→ **Problem**
Copy every entry exactly.
*** Begin section ***
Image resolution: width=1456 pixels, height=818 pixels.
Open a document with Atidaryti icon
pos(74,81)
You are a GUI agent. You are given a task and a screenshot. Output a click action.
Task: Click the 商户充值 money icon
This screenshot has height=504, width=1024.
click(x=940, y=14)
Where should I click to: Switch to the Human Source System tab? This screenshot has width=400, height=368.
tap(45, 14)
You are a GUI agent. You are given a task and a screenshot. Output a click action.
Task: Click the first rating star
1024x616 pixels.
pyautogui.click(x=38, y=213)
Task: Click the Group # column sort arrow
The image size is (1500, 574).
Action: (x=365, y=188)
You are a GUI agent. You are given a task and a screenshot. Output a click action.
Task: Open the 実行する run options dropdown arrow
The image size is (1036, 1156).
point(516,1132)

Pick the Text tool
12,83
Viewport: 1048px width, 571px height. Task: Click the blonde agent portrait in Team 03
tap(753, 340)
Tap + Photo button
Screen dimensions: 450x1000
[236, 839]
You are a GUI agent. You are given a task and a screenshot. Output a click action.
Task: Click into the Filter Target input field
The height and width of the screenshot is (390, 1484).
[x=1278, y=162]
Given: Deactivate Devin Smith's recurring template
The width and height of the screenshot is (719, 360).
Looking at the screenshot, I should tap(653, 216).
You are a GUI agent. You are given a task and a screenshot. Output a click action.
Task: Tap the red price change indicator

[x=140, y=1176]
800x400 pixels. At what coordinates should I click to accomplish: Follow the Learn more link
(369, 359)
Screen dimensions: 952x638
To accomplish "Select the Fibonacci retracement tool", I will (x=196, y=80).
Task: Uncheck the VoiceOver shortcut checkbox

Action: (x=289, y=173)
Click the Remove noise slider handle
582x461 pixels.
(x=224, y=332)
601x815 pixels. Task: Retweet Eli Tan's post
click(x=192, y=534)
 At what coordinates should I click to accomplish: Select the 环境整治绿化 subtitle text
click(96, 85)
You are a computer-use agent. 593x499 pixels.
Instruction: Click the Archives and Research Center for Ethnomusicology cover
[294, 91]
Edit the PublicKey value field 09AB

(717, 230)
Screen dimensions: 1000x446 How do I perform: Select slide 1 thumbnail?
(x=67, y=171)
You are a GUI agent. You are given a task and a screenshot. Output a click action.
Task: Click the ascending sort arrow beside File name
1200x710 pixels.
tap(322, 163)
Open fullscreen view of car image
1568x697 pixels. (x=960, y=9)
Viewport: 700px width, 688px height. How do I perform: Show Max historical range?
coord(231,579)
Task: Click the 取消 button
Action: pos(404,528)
*** End section ***
→ **Exercise response**
Image resolution: width=1456 pixels, height=818 pixels.
Open a document with Atidaryti icon
pos(74,81)
You are a GUI agent. You are given a task and a screenshot. Output a click action.
Task: Click the 商户充值 money icon
This screenshot has height=504, width=1024.
click(x=940, y=14)
Where should I click to: Switch to the Human Source System tab? This screenshot has width=400, height=368.
tap(45, 14)
You are a GUI agent. You are given a task and a screenshot. Output a click action.
Task: Click the first rating star
1024x616 pixels.
pyautogui.click(x=38, y=213)
Task: Click the Group # column sort arrow
The image size is (1500, 574).
Action: (x=365, y=188)
You are a GUI agent. You are given a task and a screenshot. Output a click action.
Task: Open the 実行する run options dropdown arrow
The image size is (1036, 1156).
point(516,1132)

Pick the Text tool
12,83
Viewport: 1048px width, 571px height. Task: Click the blonde agent portrait in Team 03
tap(753, 340)
Tap + Photo button
Screen dimensions: 450x1000
[236, 839]
You are a GUI agent. You are given a task and a screenshot. Output a click action.
Task: Click into the Filter Target input field
The height and width of the screenshot is (390, 1484).
[x=1278, y=162]
Given: Deactivate Devin Smith's recurring template
The width and height of the screenshot is (719, 360).
Looking at the screenshot, I should tap(653, 216).
You are a GUI agent. You are given a task and a screenshot. Output a click action.
Task: Tap the red price change indicator

[x=140, y=1176]
800x400 pixels. At what coordinates should I click to accomplish: Follow the Learn more link
(369, 359)
Screen dimensions: 952x638
To accomplish "Select the Fibonacci retracement tool", I will (x=196, y=80).
Task: Uncheck the VoiceOver shortcut checkbox

Action: (x=289, y=173)
Click the Remove noise slider handle
582x461 pixels.
(x=224, y=332)
601x815 pixels. Task: Retweet Eli Tan's post
click(x=192, y=534)
 At what coordinates should I click to accomplish: Select the 环境整治绿化 subtitle text
click(96, 85)
You are a computer-use agent. 593x499 pixels.
Instruction: Click the Archives and Research Center for Ethnomusicology cover
[294, 91]
Edit the PublicKey value field 09AB

(717, 230)
Screen dimensions: 1000x446 How do I perform: Select slide 1 thumbnail?
(x=67, y=171)
You are a GUI agent. You are given a task and a screenshot. Output a click action.
Task: Click the ascending sort arrow beside File name
1200x710 pixels.
tap(322, 163)
Open fullscreen view of car image
1568x697 pixels. (x=960, y=9)
Viewport: 700px width, 688px height. How do I perform: Show Max historical range?
coord(231,579)
Task: Click the 取消 button
Action: pos(404,528)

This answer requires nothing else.